For Fenton, this is a fine turn of events, allowing them time to collect scrap metal for the dodgy local dealer, Kitten. The grizzled junkman is the sort of authority figure Fenton can finally relate to. However, Kitten has more use for the horse savvy Swifty, whom he recruits to drive his trotter in the local unsanctioned sulkie races. Always unstable, Fenton takes Kitten’s rejection rather badly.
Evidently, Kitten is the giant (after all, he carries an ax during his big entrance), but viewers will be hard pressed to find any other remnants of Wilde lingering in the film. It hardly matters, though. Barnard’s Giant is a grimly naturalistic but deeply humane morality tale. Sort of like Wilde, Barnard ends on a redemptive note, but she really makes viewers work for it.
Eschewing cutesy shenanigans, Giant features two remarkably assured performances from its young principle cast members. It is rather rare to see such a thoroughly unlikable young character on-screen, but Conner Chapman wholeheartedly throws himself into the role of Fenton with a twitchy, petulant tour de force performance. Shaun Thomas nicely counterbalances him as the shy, empathic Swifty.

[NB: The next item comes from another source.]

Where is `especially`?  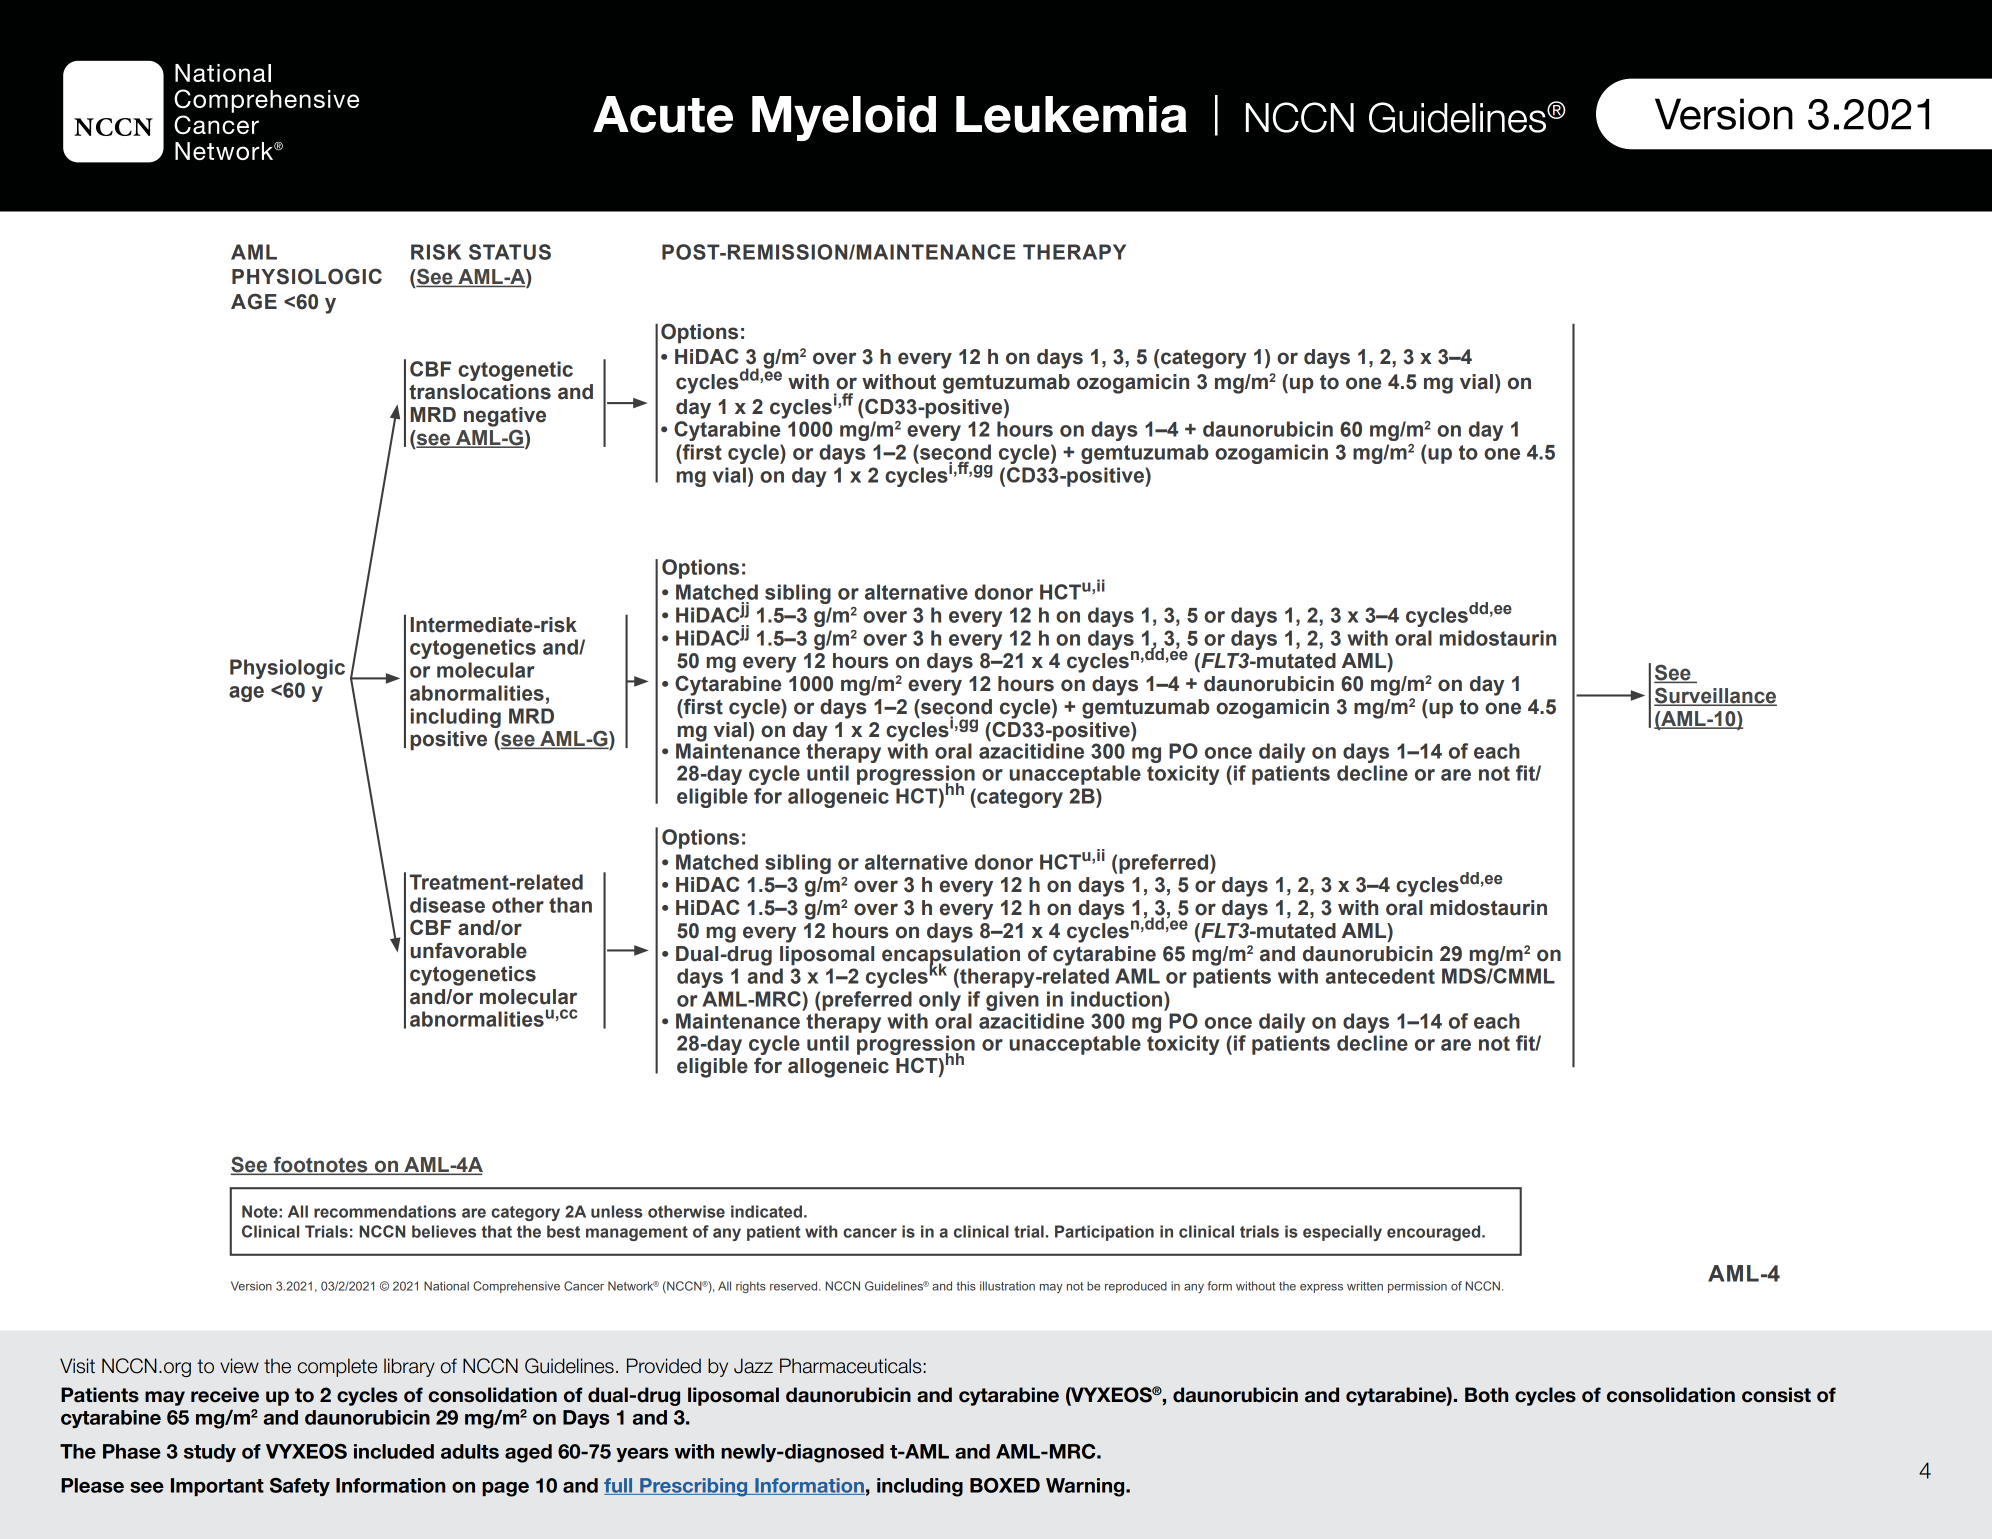 especially is located at coordinates (1342, 1233).
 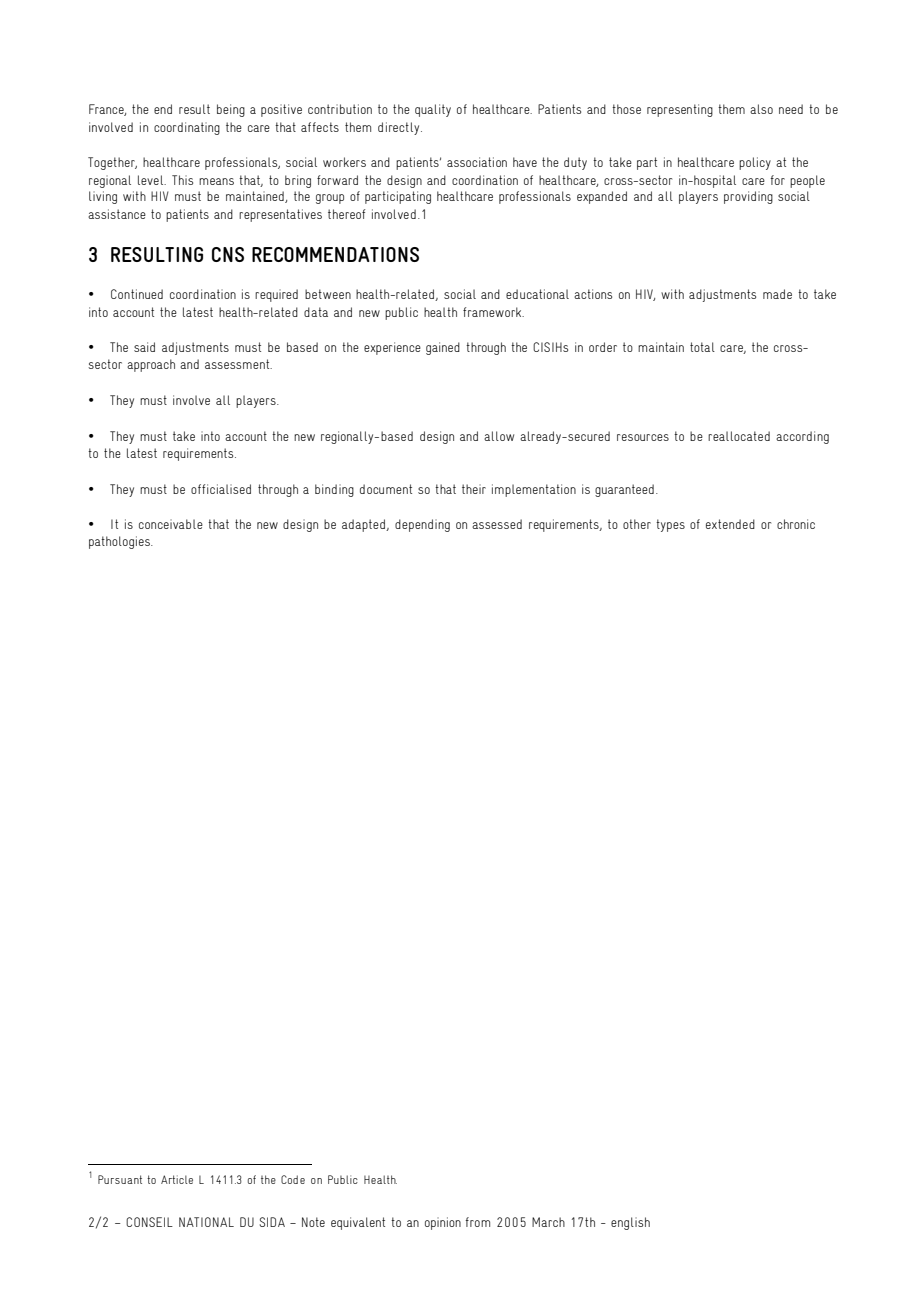 What do you see at coordinates (443, 1223) in the page?
I see `opinion` at bounding box center [443, 1223].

Barnard masterfully sets the scene and controls the uncompromisingly cheerless vibe, immersing the audience in the profoundly depressed working class estate. Viewers will definitely feel like they are there, sharing their cold, dingy, over-cramped quarters (and doesn’t that sound appealing?). Think of it as apolitical proletarian cinema. Recommended for the work of its young cast and Barnard’s distinctive vision, The Selfish Giant opens this Friday (12/20) in New York at the IFC Center.
LFM GRADE: B
Posted on December 18th, 2013 at 11:40am.